In response to Arreguin’s concern about mitigation, Ramirez said the city was working on implementing some standards.
“There are instances when we need to have some discretion,” he said. “These are extremely rare and won’t be used frequently.”
Arreguin contended that five decibels was “still pretty loud.”
“What about the people living next door?” he asked.
Lawrence Rosenbaum, a member of the Bay Area Ministries, an Oakland-based Evangelical Christian ministry that periodically sermonizes at Telegraph Avenue and Haste Street, said that he worried that the changes might affect First Amendment activities.

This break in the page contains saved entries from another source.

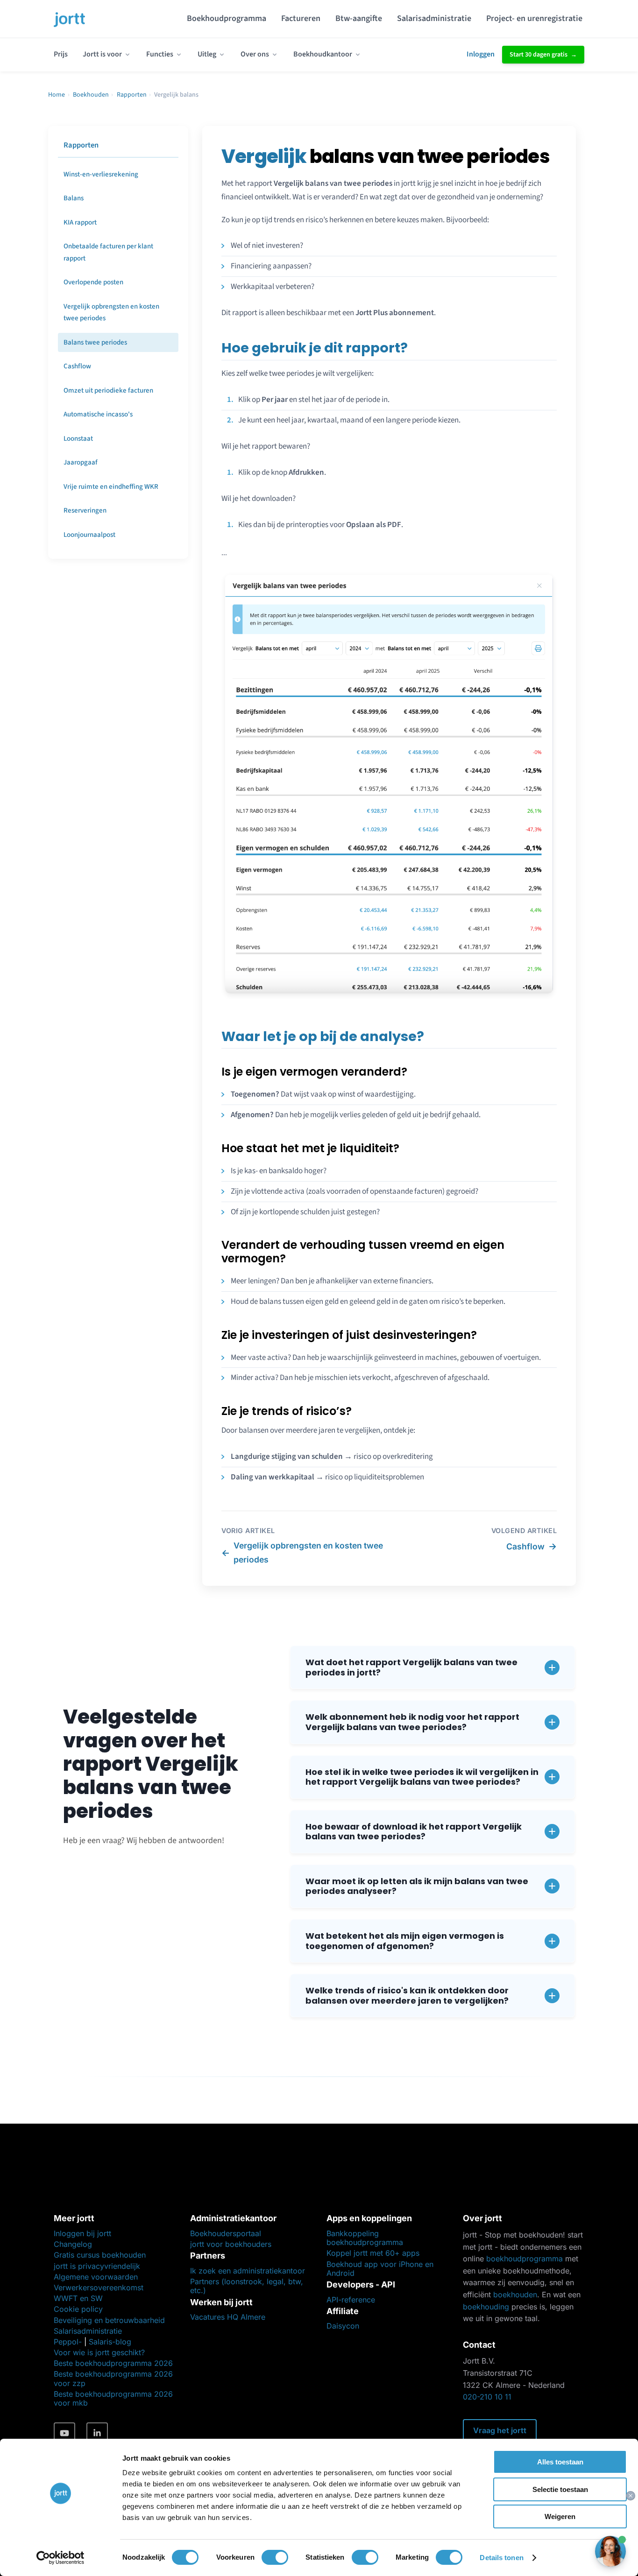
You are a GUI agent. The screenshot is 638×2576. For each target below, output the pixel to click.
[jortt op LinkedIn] (97, 2433)
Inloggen (481, 54)
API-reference (350, 2299)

“For the first time, amplified sound permits will be required for all amplification, including bullhorn use by labor unions and protest groups,” he said. “They snuck these things upon us. They have given Environmental Health a lot of freedom but it’s hard to know what it’s going to do to us.”
Rosenbaum said he was concerned that while the current ordinance required a written warning of a noise violation and allowed 15 minutes to correct it before getting arrested, the new ordinance would only give a verbal warning.
“They still do get a warning before being cited,” said Ramirez. “As long as they follow the law it shouldn’t be a problem.”
Councilmember Kriss Worthington, who represents the Telegraph Avenue area, called the 15-minute window a waste of time.
“That means if somebody is getting away with breaking the law, then staff has to wait there watching them break the law,” he said. “It’s a cumbersome procedure. What are you going to do with all the time standing there?”
Worthington added that, while the updated ordinance wasn’t perfect, it would clear away bureaucratic obstacles.
“Right now, even if you get someone’s attention, you don’t get enforcement,” he said. “I am more concerned about getting enforcement than the exact details.”
Michael Kelly, chair of the Panoramic Hill Association, who showed up at the last council meeting with his neighbors and expressed concern about an increase in amplified sound limits, said Wednesday that he still had lingering doubts about parts of the ordinance.
“We understand after talking to city staff that this increase of 15 decibels from 10 decibels above the ambient noise level will be for events on public property only, but in the big picture, we are always concerned about noise,” he said. “For those of us who live in the East Bay hills, if you can see something making noise, you can hear it. We are not happy with the amendment.”
Kelly said he would either write a letter or show up at the council meeting to discuss the issue.
The City Council will meet at 7 p.m., Tuesday, Dec. 8, at the Old City Hall Chambers, 2134 Martin Luther King Jr. Way.